O presidente Luiz Inácio Lula da Silva (PT) compareceu ao desfile da Acadêmicos de Niterói na Marquês de Sapucaí, no Rio de Janeiro, em 15 de fevereiro de 2026, onde a escola estreou no Grupo Especial com o enredo "Do alto do mulungu surge a esperança: Lula, o operário do Brasil". O samba-enredo narrou a trajetória do petista desde a infância pobre em Pernambuco, passando pelo sindicalismo metalúrgico, fundação do PT, prisão na Lava Jato, anulação das condenações pelo STF e retorno à Presidência em 2023. Elementos como o número 13, jingles clássicos de campanhas e referências à polarização de 2022 foram incorporados à narrativa. Lula assistiu do camarote da Prefeitura ao lado do prefeito Eduardo Paes (PSD), enquanto a primeira-dama Janja desfilou no último carro alegórico, vestida com fantasias alusivas ao tema.
A controvérsia principal envolve o repasse de R$ 1 milhão da Embratur (autarquia ligada ao Ministério do Turismo) à escola, parte de um pacote de R$ 12 milhões distribuídos igualmente entre as 12 agremiações do Grupo Especial via termo de cooperação com a Liesa. Técnicos do Tribunal de Contas da União (TCU) recomendaram a suspensão cautelar do pagamento à Acadêmicos de Niterói, alegando risco de desvio de finalidade: os recursos visam promoção turística internacional, mas poderiam financiar promoção pessoal de autoridade em exercício em ano eleitoral. O ministro relator Aroldo Cedraz rejeitou a cautelar, argumentando isonomia no rateio e ausência de indícios concretos de favorecimento individual.

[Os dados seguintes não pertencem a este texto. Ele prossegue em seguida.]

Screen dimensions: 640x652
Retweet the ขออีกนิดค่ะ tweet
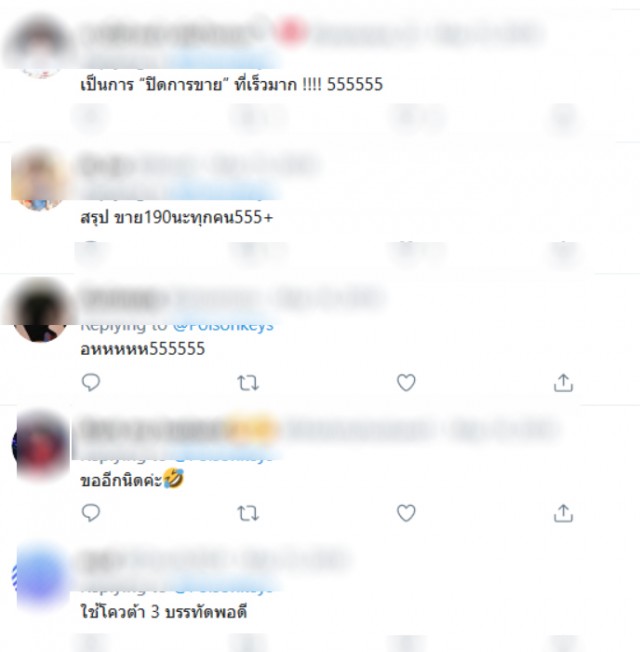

O partido Novo e outros opositores acionaram o Tribunal Superior Eleitoral (TSE) alegando propaganda eleitoral antecipada (artigo 36 da Lei 9.504/1997), vedada antes de 15 de agosto do ano da eleição. Representações pediam multas milionárias e até caracterização de abuso de poder político/econômico (Lei Complementar 64/1990). O TSE rejeitou liminares por unanimidade em 12 de fevereiro de 2026, com relatoria da ministra Estela Aranha: proibir o desfile configuraria censura prévia a manifestação cultural. A presidente Carmen Lúcia alertou que o Carnaval não pode ser "fresta" para ilícitos eleitorais, e o ministro André Mendonça destacou risco de confusão entre arte e propaganda, deixando aberta investigação futura por abuso.
Do prisma jurídico, a propaganda antecipada exige pedido explícito ou implícito de voto, ou equivalente (Resolução TSE 23.610/2019). O enredo, por si, foi visto como homenagem cultural legítima, sem "palavras mágicas" de campanha. Porém, participação direta de Lula e Janja no evento poderia agravar o quadro, configurando uso indevido de posição privilegiada para exposição eleitoral.
A improbidade administrativa (Lei 8.429/1992) surge se comprovado desvio de finalidade em verbas públicas para promoção pessoal, violando impessoalidade e moralidade (artigo 37 da CF/1988). Sanções incluem perda da função pública, suspensão de direitos políticos (até 10 anos), multa civil e ressarcimento. Peculato (artigo 312 do Código Penal) exigiria dolo específico no desvio de bens públicos.
Precedentes do TSE mostram rigor em casos semelhantes. Em 2018, o tribunal cassou o mandato de um prefeito por propaganda antecipada em evento cultural com menção velada a candidatura (REspe 0600123-84). Em 2020, abuso de poder econômico levou à inelegibilidade de candidato que usou recursos públicos em festa popular com viés eleitoral (AIJE 0600456-78). No âmbito presidencial, ações contra Lula em 2022 por impulsionamento irregular no Google foram rejeitadas por falta de prova de desequilíbrio (Aije 0601234-56), mas o TSE cassou registros por propaganda enganosa ou ofensiva em outros contextos, como remoção de conteúdos associando candidatos a crimes sem base factual.
Quanto ao mandato atual de Lula, uma eventual condenação por abuso de poder ou improbidade não acarreta cassação imediata do cargo presidencial (artigo 14, § 10 da CF), mas pode resultar em inelegibilidade por oito anos, inviabilizando reeleição em 2026. O TSE pode aplicar cassação de registro ou diploma se abuso for grave e influenciar o pleito, conforme precedentes como a cassação de Dilma Rousseff em 2016 por abuso de poder econômico (embora por contas eleitorais). O governo adotou cautelas: vetou presença de ministros, proibiu uso de FAB e transmissões oficiais, mitigando riscos.
O processo segue aberto no TSE para julgamento de mérito, e no TCU para auditoria final do repasse. A matéria baseia-se em decisões públicas do TSE (12/02/2026), TCU (processo de representação do Novo) e legislação eleitoral vigente.